O mundo do trabalho repleto de pequenos grupos profissionais isolados (serviços de hospital, gabinetes de ministérios, etc) que funcionam como quase-famílias, nos quais o chefe do serviço, quase sempre um homem, exerce uma autoridade paternalista, baseada no envolvimento afetivo ou na sedução, e, ao mesmo tempo, sobrecarregado de trabalho e tendo a seu encargo tudo que acontece na instituição, oferece uma proteção generalizada a um pessoal subalterno, principalmente feminino (enfermeiras, assistentes, secretárias), assim encorajado a um investimento intenso, muitas vezes patológico, na instituição e naquele que a encarna.
Seria necessário enumerar todos os casos em que os homens mais bem-intencionado realizam atos discriminatórios, excluindo as mulhers, sem nem se colocar a questão, de posições de autoridade, reduzindo suas reivindicações a caprichos, merecedores de uma palavra de apaziguamento ou de um tapinha na face, ou então, com intenção aparentemente oposta, chamando-as e reduzindo-as, de algum modo, à sua feminilidade, pelo de fato de desviar a atenção para seu penteado, ou para tal ou qual traço corporal, ou usando, para se dirigir a elas, termos familiares (o nome próprio) ou íntimos ("minha menina", "querida" etc.), mesmo em uma situação "formal" (uma médica diante de seus pacientes) ou outras tantas "escolhas" infinitesimais do inconsciente que, acumulando-se, contribuem para construir a situação diminuída das mulheres e cujos efeitos cumulativos são registrados nas estatísticas da diminuta representação das mulheres nas posições de poder, sobretudo econômico e político.

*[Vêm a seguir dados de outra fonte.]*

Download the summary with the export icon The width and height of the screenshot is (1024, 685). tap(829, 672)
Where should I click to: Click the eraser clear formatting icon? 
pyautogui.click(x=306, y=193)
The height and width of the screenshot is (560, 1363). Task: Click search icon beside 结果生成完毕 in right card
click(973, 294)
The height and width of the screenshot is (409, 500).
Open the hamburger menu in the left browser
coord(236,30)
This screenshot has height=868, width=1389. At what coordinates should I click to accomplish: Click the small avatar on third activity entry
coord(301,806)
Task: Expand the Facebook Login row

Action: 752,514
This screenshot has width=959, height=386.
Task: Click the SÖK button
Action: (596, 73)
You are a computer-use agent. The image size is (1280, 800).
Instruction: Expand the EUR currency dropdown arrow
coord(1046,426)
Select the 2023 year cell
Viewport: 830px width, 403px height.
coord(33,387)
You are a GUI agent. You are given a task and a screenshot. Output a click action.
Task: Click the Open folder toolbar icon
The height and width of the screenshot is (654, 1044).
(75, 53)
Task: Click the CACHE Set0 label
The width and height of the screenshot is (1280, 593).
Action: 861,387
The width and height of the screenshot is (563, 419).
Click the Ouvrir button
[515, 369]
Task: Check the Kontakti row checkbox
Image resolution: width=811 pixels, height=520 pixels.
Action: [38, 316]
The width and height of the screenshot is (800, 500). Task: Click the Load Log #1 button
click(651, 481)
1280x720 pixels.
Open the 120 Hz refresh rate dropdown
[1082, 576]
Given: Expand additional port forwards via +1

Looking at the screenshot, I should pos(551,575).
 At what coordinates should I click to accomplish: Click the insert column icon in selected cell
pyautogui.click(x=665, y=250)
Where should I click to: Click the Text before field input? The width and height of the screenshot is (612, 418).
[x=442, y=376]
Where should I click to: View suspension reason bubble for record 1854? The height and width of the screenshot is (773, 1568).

O feminismo dito universal, por ignorar o efeito de dominação, e tudo aquilo que a universalidade aparente do dominante deve à sua relação com o dominado - no caso, tudo que diz respeito à virilidade - inscreve na definição universal do ser humano propriedades históricas do homem viril, construído em oposição às mulheres.
A dominação masculina, que constitui as mulheres como objetos simbólicos, cujo ser (esse) é um ser-percebido (percipi), tem por efeito colocá-las em permanente estado de insegurança corporal, ou melhor, de dependência simbólica: elas existem primeiro pelo, e para, o olhar dos outros, ou seja, enquanto objetos receptivos, atraente, disponíveis. Delas se espera que sejam "femininas", isto é, sorridentes, simpáticas, atenciosas, submissas, discretas, contidas ou até mesmo apagadas. E a pretensa "feminilidade" muitas vezes não é mais que uma forma de aquiescência em relação às expectativas masculinas, reais ou supostas, principalmente em termos de engrandecimento do ego. Em consequência, a dependência em relação aos outros (e não só aos homens) tende a se tornar constitutiva de seu ser.